Density-based clustering finds groups of closely packed points, separating them from low-density areas. DBSCAN, a popular algorithm, doesn't need you to specify the number of clusters beforehand and can find clusters of any shape.
DBSCAN uses two key parameters: Eps (maximum neighbor distance) and MinPts (minimum points for a dense region). It identifies core, border, and noise points, forming clusters based on density-reachability and connectivity between points.
DBSCAN Algorithm
Density-Based Spatial Clustering of Applications with Noise (DBSCAN)

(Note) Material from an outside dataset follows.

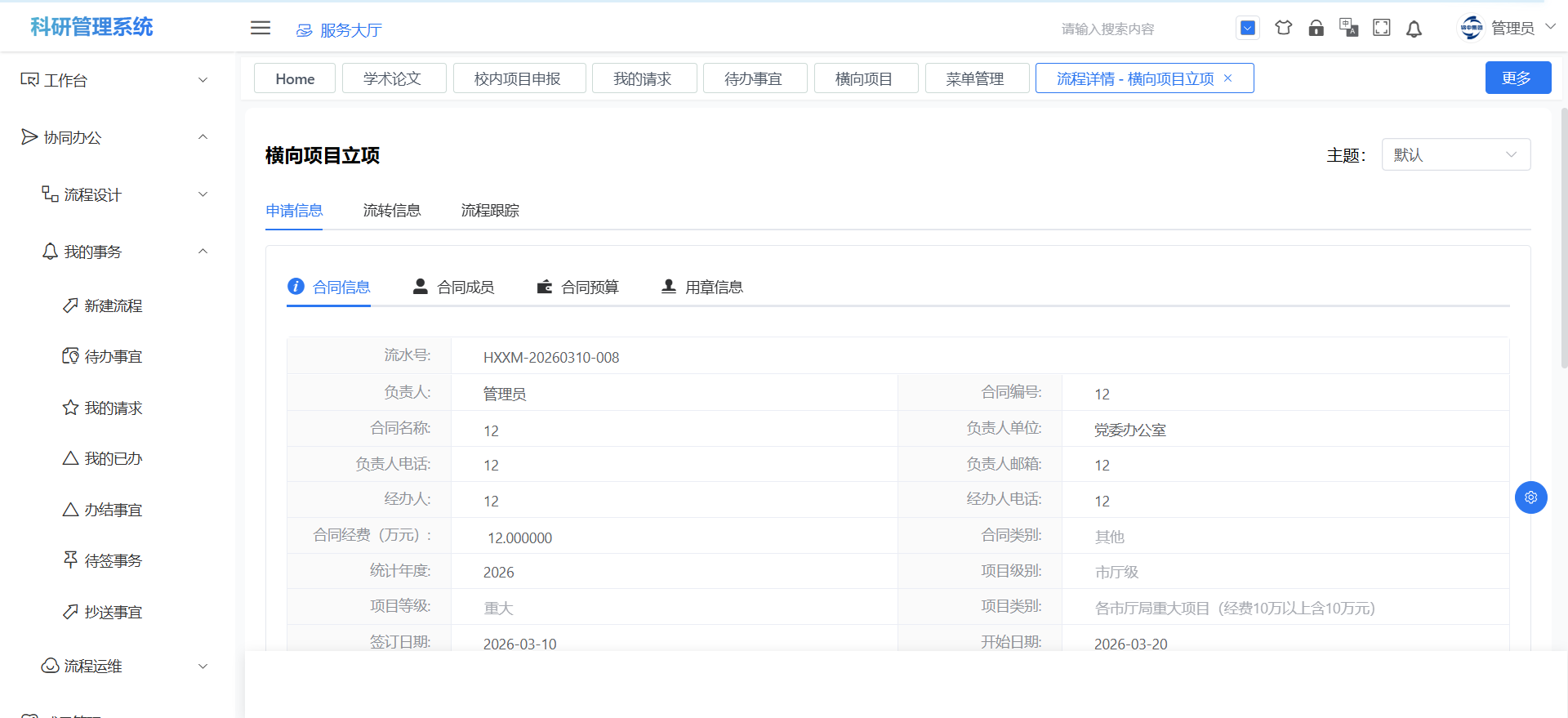1568x718 pixels.
Task: Open 服务大厅 link in header
Action: point(340,30)
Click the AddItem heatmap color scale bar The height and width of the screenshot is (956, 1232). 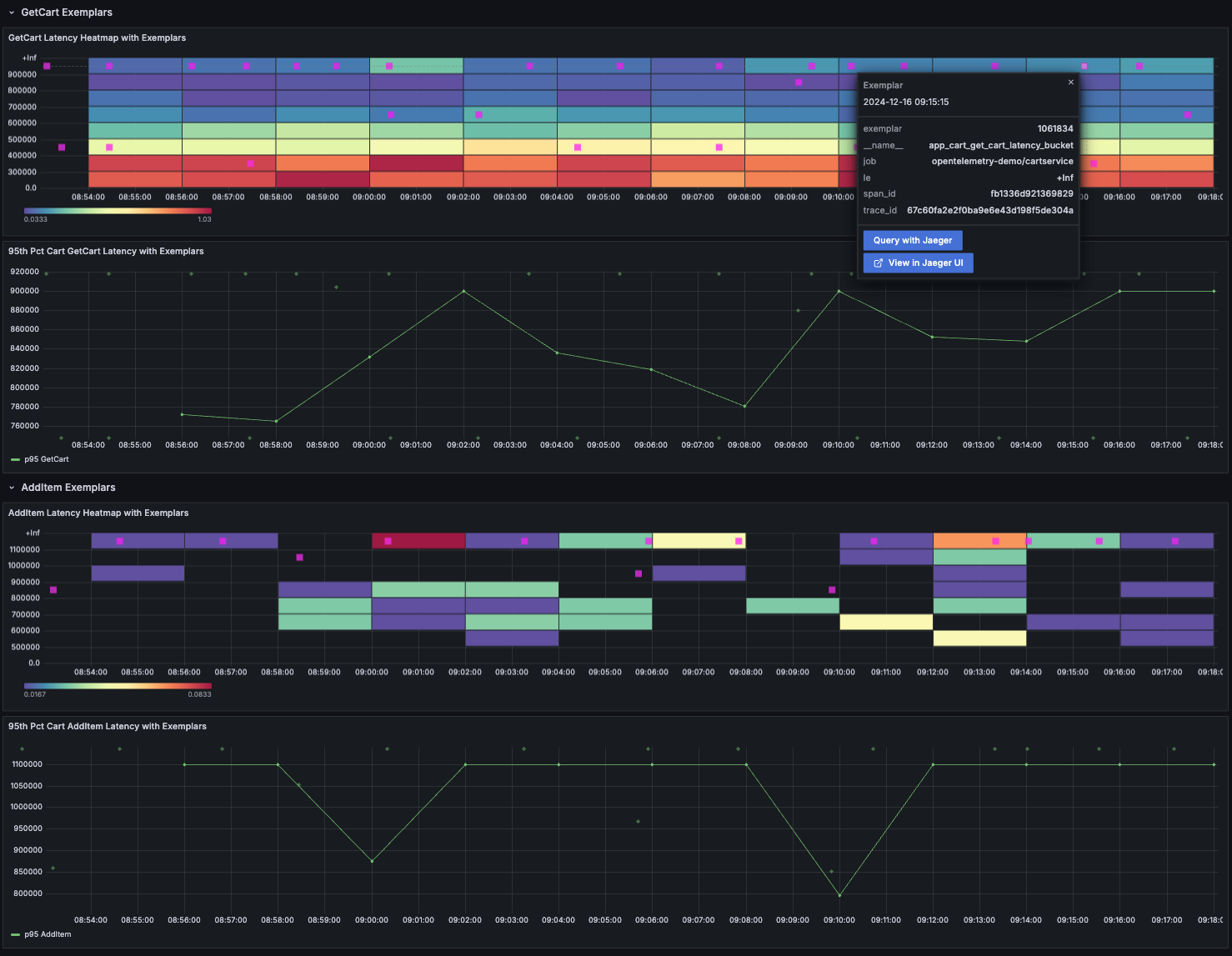tap(118, 686)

- DBSCAN is a density-based clustering algorithm that groups together points that are closely packed together and marks points as outliers that lie in low-density regions
- Clusters are defined as areas of high density separated by areas of low density
- Does not require specifying the number of clusters in advance like k-means clustering
- Can discover clusters of arbitrary shape and is not limited to discovering spherical clusters
Key Parameters and Concepts
- Eps (epsilon) is the maximum radius of the neighborhood around a point $x$
- Determines the maximum distance between two points for them to be considered neighbors
- MinPts is the minimum number of points required to form a dense region
- Determines the minimum number of points required in the Eps neighborhood of a point for it to be considered a core point
- Core point is a point that has at least MinPts points within its Eps neighborhood, including itself
- Border point is a point that has fewer than MinPts points within its Eps neighborhood, but is reachable from some core point
- Noise point is any point that is neither a core point nor a border point
- Noise points do not belong to any cluster and are treated as outliers
Density Concepts
Reachability and Connectivity
- Directly density-reachable: A point $p$ is directly density-reachable from a point $q$ if $p$ is within the Eps neighborhood of $q$ and $q$ is a core point
- Density-reachable: A point $p$ is density-reachable from a point $q$ if there is a chain of points $p_1, \dots, p_n$, where $p_1 = q$, $p_n = p$ such that $p_{i+1}$ is directly density-reachable from $p_i$ for all $i$
- Density-reachability is not symmetric (e.g., a border point may be density-reachable from a core point, but not vice versa)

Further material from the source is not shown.